Dowód a contrario inaczej apagogiczny lub nie wprost wprowadził do matematyki Hipokrates z Chios w V w. p.n.e. Jego użycie spopularyzował w swoich dialogach dydaktycznych Sokrates, stąd używana czasem nazwa "dowód sokratejski". Taki rodzaj rozumowania nazywamy też dowodem "przez sprowadzenie do sprzeczności". Opiera się on na zasadzie kontrapozycji implikacji prostej, czyli na tautologii: "a → b jest równoważne ¬ b → ¬ a", co pozwala ustalić prawdziwość twierdzenia, dowodząc, że z zaprzeczenia jego tezy wynika sprzeczność z założeniami. Odmianą tego typu rozumowania jest dowód "przez sprowadzenie do niedorzeczności" (łac. reductio ad absurdum), w którym z zaprzeczenia tezy wynika sprzeczność z wcześniej udowodnionymi twierdzeniami lub przyjętymi aksjomatami.
Jak poprawnie zapisać nazwę dowodu w języku polskim "nie wprost" - razem czy osobno? Jaka reguła językowa tym rządzi?

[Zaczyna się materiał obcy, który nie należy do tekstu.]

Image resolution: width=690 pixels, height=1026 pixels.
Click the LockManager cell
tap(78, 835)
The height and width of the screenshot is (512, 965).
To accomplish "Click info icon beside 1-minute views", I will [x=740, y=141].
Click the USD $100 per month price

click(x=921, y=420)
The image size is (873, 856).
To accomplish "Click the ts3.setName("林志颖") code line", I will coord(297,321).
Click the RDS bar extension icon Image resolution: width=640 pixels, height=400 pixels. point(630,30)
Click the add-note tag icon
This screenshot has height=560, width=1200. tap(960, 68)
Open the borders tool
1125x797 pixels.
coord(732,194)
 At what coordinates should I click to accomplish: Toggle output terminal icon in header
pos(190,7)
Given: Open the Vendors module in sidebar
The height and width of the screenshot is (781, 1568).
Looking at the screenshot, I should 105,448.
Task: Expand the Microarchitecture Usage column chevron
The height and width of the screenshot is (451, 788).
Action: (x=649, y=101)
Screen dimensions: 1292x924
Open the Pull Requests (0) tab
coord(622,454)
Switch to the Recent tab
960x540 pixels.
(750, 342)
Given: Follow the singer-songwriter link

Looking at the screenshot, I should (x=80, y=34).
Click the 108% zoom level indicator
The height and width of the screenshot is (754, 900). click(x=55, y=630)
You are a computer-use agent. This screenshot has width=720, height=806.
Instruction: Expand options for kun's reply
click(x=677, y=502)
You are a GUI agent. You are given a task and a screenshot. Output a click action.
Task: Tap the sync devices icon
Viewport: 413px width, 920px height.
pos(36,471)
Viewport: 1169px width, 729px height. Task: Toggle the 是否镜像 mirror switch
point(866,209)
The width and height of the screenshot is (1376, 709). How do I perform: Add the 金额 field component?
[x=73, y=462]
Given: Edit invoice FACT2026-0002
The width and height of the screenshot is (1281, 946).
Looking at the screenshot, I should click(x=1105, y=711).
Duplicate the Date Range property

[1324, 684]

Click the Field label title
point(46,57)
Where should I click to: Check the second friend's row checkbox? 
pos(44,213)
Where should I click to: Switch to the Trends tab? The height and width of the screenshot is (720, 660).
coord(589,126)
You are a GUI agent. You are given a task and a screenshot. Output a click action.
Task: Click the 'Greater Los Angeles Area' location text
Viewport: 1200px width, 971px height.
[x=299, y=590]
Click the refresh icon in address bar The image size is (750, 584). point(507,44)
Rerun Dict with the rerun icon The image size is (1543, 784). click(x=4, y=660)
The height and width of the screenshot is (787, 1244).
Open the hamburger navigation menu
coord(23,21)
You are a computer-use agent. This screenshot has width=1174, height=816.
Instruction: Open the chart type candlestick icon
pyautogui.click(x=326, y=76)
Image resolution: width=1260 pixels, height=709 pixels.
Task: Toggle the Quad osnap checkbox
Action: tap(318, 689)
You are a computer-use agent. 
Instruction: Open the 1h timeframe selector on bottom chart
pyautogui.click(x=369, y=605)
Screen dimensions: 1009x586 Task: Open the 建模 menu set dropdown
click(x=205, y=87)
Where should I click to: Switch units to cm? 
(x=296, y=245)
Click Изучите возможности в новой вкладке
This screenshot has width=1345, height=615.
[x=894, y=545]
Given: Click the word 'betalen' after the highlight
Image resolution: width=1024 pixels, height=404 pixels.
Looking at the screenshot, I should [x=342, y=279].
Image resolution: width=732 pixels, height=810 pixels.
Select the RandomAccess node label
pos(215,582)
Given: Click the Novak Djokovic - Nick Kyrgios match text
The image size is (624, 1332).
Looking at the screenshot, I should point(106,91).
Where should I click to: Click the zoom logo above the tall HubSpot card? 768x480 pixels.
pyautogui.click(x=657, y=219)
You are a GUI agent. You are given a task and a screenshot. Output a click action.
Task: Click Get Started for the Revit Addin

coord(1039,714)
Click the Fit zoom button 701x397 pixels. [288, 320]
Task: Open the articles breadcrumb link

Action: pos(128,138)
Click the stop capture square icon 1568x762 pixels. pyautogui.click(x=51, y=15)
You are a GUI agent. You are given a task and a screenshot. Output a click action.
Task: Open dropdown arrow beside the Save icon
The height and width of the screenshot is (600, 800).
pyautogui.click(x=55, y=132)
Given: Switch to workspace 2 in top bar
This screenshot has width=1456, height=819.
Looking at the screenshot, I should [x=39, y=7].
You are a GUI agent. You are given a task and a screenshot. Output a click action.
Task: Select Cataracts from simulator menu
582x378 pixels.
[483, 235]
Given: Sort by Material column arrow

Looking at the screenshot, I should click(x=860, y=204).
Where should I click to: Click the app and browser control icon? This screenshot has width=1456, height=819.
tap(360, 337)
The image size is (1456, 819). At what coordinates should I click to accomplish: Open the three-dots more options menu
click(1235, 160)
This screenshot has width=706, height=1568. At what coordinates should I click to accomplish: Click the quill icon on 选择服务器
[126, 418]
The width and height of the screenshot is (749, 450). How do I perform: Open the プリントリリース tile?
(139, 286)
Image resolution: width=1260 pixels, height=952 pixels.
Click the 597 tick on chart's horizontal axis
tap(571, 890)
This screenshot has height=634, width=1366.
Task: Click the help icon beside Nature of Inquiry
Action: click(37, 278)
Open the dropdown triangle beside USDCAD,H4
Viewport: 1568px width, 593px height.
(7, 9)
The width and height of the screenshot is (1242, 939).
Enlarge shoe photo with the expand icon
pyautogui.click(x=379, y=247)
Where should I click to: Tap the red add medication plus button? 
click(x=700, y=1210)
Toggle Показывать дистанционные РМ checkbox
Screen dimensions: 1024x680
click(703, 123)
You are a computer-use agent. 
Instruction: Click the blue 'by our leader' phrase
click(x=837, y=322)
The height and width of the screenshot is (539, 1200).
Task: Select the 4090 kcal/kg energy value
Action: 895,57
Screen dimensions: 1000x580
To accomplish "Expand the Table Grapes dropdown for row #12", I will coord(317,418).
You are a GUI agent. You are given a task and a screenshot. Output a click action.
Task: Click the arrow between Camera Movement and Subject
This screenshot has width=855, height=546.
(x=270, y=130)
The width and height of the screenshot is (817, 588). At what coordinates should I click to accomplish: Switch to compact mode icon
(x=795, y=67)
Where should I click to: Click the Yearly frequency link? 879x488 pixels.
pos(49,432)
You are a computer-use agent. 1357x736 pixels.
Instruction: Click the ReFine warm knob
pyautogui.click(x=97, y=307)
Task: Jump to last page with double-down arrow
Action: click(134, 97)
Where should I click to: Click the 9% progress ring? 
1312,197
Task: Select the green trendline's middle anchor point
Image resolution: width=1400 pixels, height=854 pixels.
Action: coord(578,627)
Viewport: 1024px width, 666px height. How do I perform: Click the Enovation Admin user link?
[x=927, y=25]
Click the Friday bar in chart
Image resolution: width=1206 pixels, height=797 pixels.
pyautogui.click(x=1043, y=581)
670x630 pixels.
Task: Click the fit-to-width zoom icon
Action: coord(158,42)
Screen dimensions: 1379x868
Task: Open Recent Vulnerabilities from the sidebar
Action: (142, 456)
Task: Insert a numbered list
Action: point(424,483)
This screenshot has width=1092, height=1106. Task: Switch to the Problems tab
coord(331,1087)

Słownik ortograficzny języka polskiego ustala, że partykułę nie jako wykładnik zaprzeczenia piszemy rozdzielnie przed przysłówkami niepochodzącymi od przymiotników, zatem: nie bardzo, nie cacy, nie całkiem, nie dosyć, nie halo, nie dziś, nie fair, nie tylko, nie wczoraj, nie zaraz. Tej regule podlega także pisownia nie wprost. Wyjątkiem od reguły są: niebawem i niezbyt.
Warto przy okazji zwrócić uwagę na pisownię nieraz [z akcentem na nie-] oznaczające 'często' oraz nie raz [z akcentem na raz] oznaczające 'wiele razy'.